My nine-year-old is Charlie Brown, basically. Lately everything is either "stupid" or "boring" (to him) and "exasperating" (to me). Time and again, studies have shown that having a negative outlook is bad for both physical and mental health.
Are “Negative Nellies” and “Debby Downers” born or made? A bit of both, it seems. To some extent, having a positive outlook is something I have to work at. Since I’m not exactly a natural optimist myself, I worry about my son falling into the same mental health trap. So, I’ve been trying to reform his pessimistic attitude before it’s set in stone.
As a longtime fan of Cognitive Behavioural Therapy (CBT), I wondered whether this approach could also work on children—the idea being that by changing our thought patterns, we can also change how we act and feel. Kids are told to imagine there is a “bully in their brains” feeding them unhelpful or damaging thoughts. For children like my son, who experience high levels of anxiety, the concept of a bully distances them from their own (bad) thoughts, and empowers them to challenge or ignore what the bully says.
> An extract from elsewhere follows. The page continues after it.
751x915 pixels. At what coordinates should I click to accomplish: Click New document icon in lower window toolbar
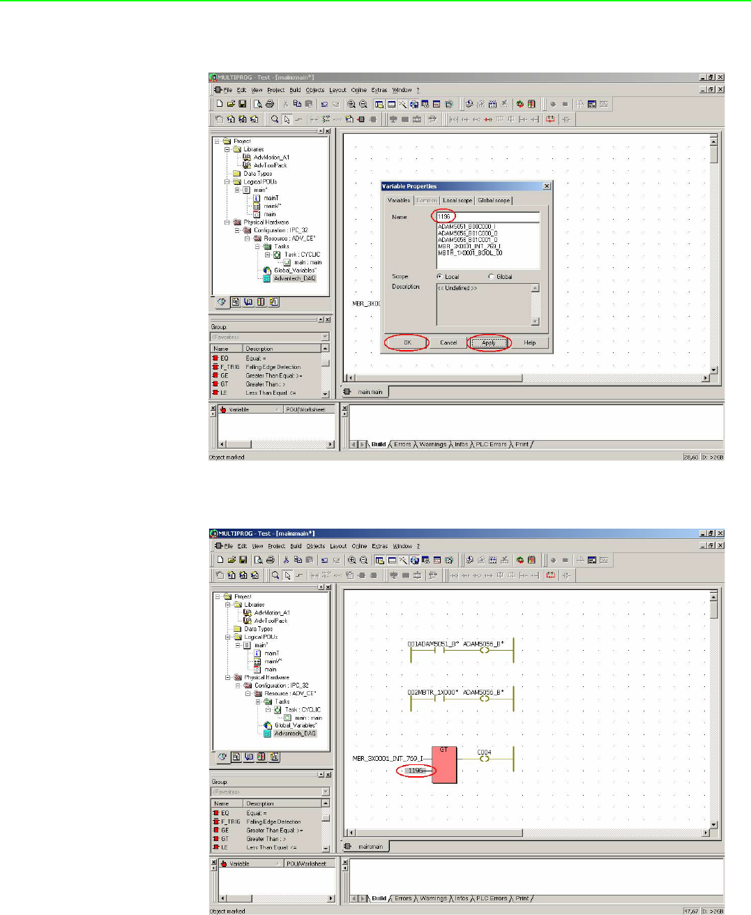[x=220, y=560]
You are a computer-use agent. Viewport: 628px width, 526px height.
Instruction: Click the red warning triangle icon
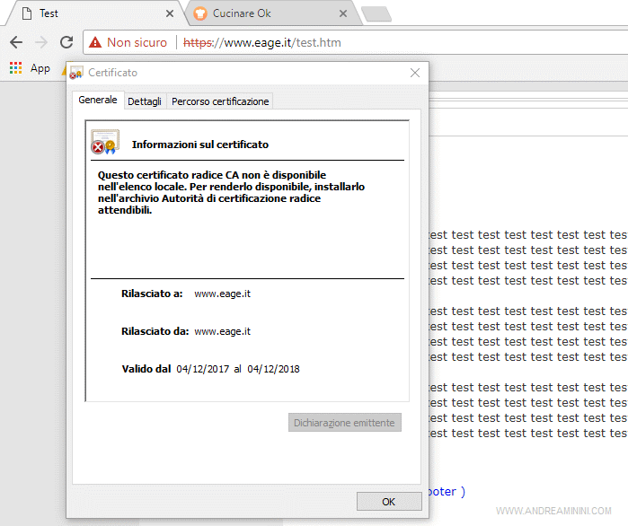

Whenever I notice the bully hijacking my son’s brain—saying things like “I suck at this,” “I will fail” or, my personal favourite, “My life is ruined”—I call him on it. Brain bullies have a tendency to exaggerate and generalize. The words “always” and “never” are red flags, as are “what if” statements since they tend to generate undue worry. The best way to confront a brain bully is by asking factual and logistical questions. Is your life actually “ruined” or are you just bummed because something annoying happened? What is the probability of this awful thing happening? How many times has it happened in the past? Such questions are usually enough to squash the bully in his tracks. But I will offer some alternative thoughts: It’s not the end of the world, even though it feels like it. Tomorrow is a new day, and good things will happen in the future.
With time and practice, my son started to come up with his own comebacks. When his brain bully shows up unannounced and says he can’t “get the stupid computer to work,” I can offer up ideas if he gets stuck. “I just have to be patient and wait a while” or “I can always ask for help.” Although I do my best to model optimistic thinking, sometimes I fall prey, and my son loves giving my brain bully what for.
His new favourite game is called “Situations” where one of us will describe a (potentially worrisome) situation, and the other will come up with possible outcomes. Brainstorming before my son even finds himself in that predicament defuses the stress and anxiety. And he’s far less likely to view those situations in a negative light because he knows what he can do if it ever happens.
Gratitude is also a nice way to end the day for glass half-empty people. And bedtime is a good time for reflection and relaxation. So, while I’m tucking him in, I like to ask my son about some good things that happened during his day, or things in his life for which he is thankful. The silver lining is there, even on the worst days, even when it doesn’t feel like that way. Cynics like my son (and I) simply have to dig a bit deeper to find it.